About this task. For this exercise, restate the records word for word.
══════════════════════════════
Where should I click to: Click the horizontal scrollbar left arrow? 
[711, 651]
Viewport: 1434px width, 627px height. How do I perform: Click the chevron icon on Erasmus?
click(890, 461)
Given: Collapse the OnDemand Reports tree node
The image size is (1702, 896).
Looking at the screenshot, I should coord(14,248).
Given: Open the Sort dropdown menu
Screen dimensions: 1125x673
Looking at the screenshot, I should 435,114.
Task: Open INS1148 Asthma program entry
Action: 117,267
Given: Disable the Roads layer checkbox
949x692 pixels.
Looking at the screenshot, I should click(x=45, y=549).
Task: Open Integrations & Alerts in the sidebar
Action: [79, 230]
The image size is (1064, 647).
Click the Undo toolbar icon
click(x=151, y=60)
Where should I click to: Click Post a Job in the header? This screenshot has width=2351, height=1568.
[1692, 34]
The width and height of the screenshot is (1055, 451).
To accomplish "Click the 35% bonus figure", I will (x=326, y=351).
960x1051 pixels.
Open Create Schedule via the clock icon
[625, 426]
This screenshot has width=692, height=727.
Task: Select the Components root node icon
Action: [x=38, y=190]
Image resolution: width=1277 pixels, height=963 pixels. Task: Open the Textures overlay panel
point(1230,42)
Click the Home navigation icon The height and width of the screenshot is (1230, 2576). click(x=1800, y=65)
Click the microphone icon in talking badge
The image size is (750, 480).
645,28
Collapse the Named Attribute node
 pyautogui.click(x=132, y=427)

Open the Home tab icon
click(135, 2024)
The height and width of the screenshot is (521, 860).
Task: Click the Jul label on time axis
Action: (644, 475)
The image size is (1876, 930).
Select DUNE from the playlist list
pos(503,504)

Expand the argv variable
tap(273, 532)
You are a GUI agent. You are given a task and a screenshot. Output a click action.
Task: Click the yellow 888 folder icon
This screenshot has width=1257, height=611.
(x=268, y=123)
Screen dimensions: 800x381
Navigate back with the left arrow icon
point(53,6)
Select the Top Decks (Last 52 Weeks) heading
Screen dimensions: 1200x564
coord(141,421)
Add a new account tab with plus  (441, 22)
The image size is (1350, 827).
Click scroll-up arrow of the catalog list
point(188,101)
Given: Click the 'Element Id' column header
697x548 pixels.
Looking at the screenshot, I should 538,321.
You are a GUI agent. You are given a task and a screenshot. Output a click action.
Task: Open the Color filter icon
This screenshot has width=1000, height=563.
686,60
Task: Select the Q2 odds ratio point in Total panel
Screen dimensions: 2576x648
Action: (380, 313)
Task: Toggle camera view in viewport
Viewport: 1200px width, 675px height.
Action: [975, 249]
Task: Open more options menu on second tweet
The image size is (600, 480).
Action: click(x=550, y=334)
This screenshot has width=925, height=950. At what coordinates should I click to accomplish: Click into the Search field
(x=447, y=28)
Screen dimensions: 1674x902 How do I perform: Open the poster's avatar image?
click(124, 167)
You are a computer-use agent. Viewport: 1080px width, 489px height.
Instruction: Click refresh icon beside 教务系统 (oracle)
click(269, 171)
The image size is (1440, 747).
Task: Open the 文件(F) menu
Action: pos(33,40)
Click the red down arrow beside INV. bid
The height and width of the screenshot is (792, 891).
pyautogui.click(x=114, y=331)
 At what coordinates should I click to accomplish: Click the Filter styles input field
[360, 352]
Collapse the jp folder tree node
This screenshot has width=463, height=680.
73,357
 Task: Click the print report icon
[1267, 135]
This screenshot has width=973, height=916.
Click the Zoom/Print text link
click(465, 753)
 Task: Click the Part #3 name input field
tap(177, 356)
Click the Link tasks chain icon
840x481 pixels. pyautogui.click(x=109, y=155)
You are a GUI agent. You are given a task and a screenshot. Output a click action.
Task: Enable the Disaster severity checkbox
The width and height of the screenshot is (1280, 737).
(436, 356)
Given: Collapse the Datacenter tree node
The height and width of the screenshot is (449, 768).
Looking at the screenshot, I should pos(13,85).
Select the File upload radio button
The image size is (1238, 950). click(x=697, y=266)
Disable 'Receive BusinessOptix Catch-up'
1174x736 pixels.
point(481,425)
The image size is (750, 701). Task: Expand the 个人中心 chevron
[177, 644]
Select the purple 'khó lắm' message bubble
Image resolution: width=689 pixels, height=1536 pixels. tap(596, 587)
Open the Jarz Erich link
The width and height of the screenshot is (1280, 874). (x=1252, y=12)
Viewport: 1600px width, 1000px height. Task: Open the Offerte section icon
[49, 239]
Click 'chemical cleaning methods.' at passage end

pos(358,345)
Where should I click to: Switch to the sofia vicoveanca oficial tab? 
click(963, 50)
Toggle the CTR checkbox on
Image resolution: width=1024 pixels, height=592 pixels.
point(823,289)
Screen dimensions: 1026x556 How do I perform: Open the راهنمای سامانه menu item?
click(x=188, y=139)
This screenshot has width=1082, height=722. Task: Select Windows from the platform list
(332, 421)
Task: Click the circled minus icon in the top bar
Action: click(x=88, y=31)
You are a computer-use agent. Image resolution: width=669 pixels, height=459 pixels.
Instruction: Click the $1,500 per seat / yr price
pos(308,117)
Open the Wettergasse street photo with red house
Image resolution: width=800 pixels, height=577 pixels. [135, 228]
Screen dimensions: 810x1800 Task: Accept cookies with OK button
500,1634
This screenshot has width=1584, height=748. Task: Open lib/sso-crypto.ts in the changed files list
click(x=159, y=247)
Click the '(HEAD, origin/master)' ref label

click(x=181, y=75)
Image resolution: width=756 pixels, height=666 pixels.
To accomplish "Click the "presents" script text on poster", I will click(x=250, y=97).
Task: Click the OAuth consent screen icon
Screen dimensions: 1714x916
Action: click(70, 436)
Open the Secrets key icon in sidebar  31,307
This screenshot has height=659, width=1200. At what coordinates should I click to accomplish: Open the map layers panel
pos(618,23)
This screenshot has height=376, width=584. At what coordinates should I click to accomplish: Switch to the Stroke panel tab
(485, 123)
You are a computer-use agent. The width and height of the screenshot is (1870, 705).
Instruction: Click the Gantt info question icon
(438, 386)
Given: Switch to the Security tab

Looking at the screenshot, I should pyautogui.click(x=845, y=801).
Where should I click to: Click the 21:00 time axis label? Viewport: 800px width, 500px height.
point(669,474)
══════════════════════════════
Finished task.
Where should I click to: Click the horizontal scrollbar left arrow? 
[711, 651]
Viewport: 1434px width, 627px height. How do I perform: Click the chevron icon on Erasmus?
click(890, 461)
Given: Collapse the OnDemand Reports tree node
The image size is (1702, 896).
Looking at the screenshot, I should coord(14,248).
Given: Open the Sort dropdown menu
Screen dimensions: 1125x673
Looking at the screenshot, I should 435,114.
Task: Open INS1148 Asthma program entry
Action: 117,267
Given: Disable the Roads layer checkbox
949x692 pixels.
Looking at the screenshot, I should click(x=45, y=549).
Task: Open Integrations & Alerts in the sidebar
Action: [79, 230]
The image size is (1064, 647).
Click the Undo toolbar icon
click(x=151, y=60)
Where should I click to: Click Post a Job in the header? This screenshot has width=2351, height=1568.
[1692, 34]
The width and height of the screenshot is (1055, 451).
To accomplish "Click the 35% bonus figure", I will (x=326, y=351).
960x1051 pixels.
Open Create Schedule via the clock icon
[625, 426]
This screenshot has width=692, height=727.
Task: Select the Components root node icon
Action: [x=38, y=190]
Image resolution: width=1277 pixels, height=963 pixels. Task: Open the Textures overlay panel
point(1230,42)
Click the Home navigation icon The height and width of the screenshot is (1230, 2576). click(x=1800, y=65)
Click the microphone icon in talking badge
The image size is (750, 480).
645,28
Collapse the Named Attribute node
 pyautogui.click(x=132, y=427)

Open the Home tab icon
click(135, 2024)
The height and width of the screenshot is (521, 860).
Task: Click the Jul label on time axis
Action: (644, 475)
The image size is (1876, 930).
Select DUNE from the playlist list
pos(503,504)

Expand the argv variable
tap(273, 532)
You are a GUI agent. You are given a task and a screenshot. Output a click action.
Task: Click the yellow 888 folder icon
This screenshot has width=1257, height=611.
(x=268, y=123)
Screen dimensions: 800x381
Navigate back with the left arrow icon
point(53,6)
Select the Top Decks (Last 52 Weeks) heading
Screen dimensions: 1200x564
coord(141,421)
Add a new account tab with plus  (441, 22)
The image size is (1350, 827).
Click scroll-up arrow of the catalog list
point(188,101)
Given: Click the 'Element Id' column header
697x548 pixels.
Looking at the screenshot, I should 538,321.
You are a GUI agent. You are given a task and a screenshot. Output a click action.
Task: Open the Color filter icon
This screenshot has width=1000, height=563.
686,60
Task: Select the Q2 odds ratio point in Total panel
Screen dimensions: 2576x648
Action: (380, 313)
Task: Toggle camera view in viewport
Viewport: 1200px width, 675px height.
Action: [975, 249]
Task: Open more options menu on second tweet
The image size is (600, 480).
Action: click(x=550, y=334)
This screenshot has width=925, height=950. At what coordinates should I click to accomplish: Click into the Search field
(x=447, y=28)
Screen dimensions: 1674x902 How do I perform: Open the poster's avatar image?
click(124, 167)
You are a computer-use agent. Viewport: 1080px width, 489px height.
Instruction: Click refresh icon beside 教务系统 (oracle)
click(269, 171)
The image size is (1440, 747).
Task: Open the 文件(F) menu
Action: pos(33,40)
Click the red down arrow beside INV. bid
The height and width of the screenshot is (792, 891).
pyautogui.click(x=114, y=331)
 At what coordinates should I click to accomplish: Click the Filter styles input field
[360, 352]
Collapse the jp folder tree node
This screenshot has width=463, height=680.
73,357
 Task: Click the print report icon
[1267, 135]
This screenshot has width=973, height=916.
Click the Zoom/Print text link
click(465, 753)
 Task: Click the Part #3 name input field
tap(177, 356)
Click the Link tasks chain icon
840x481 pixels. pyautogui.click(x=109, y=155)
You are a GUI agent. You are given a task and a screenshot. Output a click action.
Task: Enable the Disaster severity checkbox
The width and height of the screenshot is (1280, 737).
(436, 356)
Given: Collapse the Datacenter tree node
The height and width of the screenshot is (449, 768).
Looking at the screenshot, I should pos(13,85).
Select the File upload radio button
The image size is (1238, 950). click(x=697, y=266)
Disable 'Receive BusinessOptix Catch-up'
1174x736 pixels.
point(481,425)
The image size is (750, 701). Task: Expand the 个人中心 chevron
[177, 644]
Select the purple 'khó lắm' message bubble
Image resolution: width=689 pixels, height=1536 pixels. tap(596, 587)
Open the Jarz Erich link
The width and height of the screenshot is (1280, 874). (x=1252, y=12)
Viewport: 1600px width, 1000px height. Task: Open the Offerte section icon
[49, 239]
Click 'chemical cleaning methods.' at passage end

pos(358,345)
Where should I click to: Switch to the sofia vicoveanca oficial tab? 
click(963, 50)
Toggle the CTR checkbox on
Image resolution: width=1024 pixels, height=592 pixels.
point(823,289)
Screen dimensions: 1026x556 How do I perform: Open the راهنمای سامانه menu item?
click(x=188, y=139)
This screenshot has width=1082, height=722. Task: Select Windows from the platform list
(332, 421)
Task: Click the circled minus icon in the top bar
Action: click(x=88, y=31)
You are a computer-use agent. Image resolution: width=669 pixels, height=459 pixels.
Instruction: Click the $1,500 per seat / yr price
pos(308,117)
Open the Wettergasse street photo with red house
Image resolution: width=800 pixels, height=577 pixels. [135, 228]
Screen dimensions: 810x1800 Task: Accept cookies with OK button
500,1634
This screenshot has width=1584, height=748. Task: Open lib/sso-crypto.ts in the changed files list
click(x=159, y=247)
Click the '(HEAD, origin/master)' ref label

click(x=181, y=75)
Image resolution: width=756 pixels, height=666 pixels.
To accomplish "Click the "presents" script text on poster", I will click(x=250, y=97).
Task: Click the OAuth consent screen icon
Screen dimensions: 1714x916
Action: click(70, 436)
Open the Secrets key icon in sidebar  31,307
This screenshot has height=659, width=1200. At what coordinates should I click to accomplish: Open the map layers panel
pos(618,23)
This screenshot has height=376, width=584. At what coordinates should I click to accomplish: Switch to the Stroke panel tab
(485, 123)
You are a computer-use agent. The width and height of the screenshot is (1870, 705).
Instruction: Click the Gantt info question icon
(438, 386)
Given: Switch to the Security tab

Looking at the screenshot, I should pyautogui.click(x=845, y=801).
Where should I click to: Click the 21:00 time axis label? Viewport: 800px width, 500px height.
point(669,474)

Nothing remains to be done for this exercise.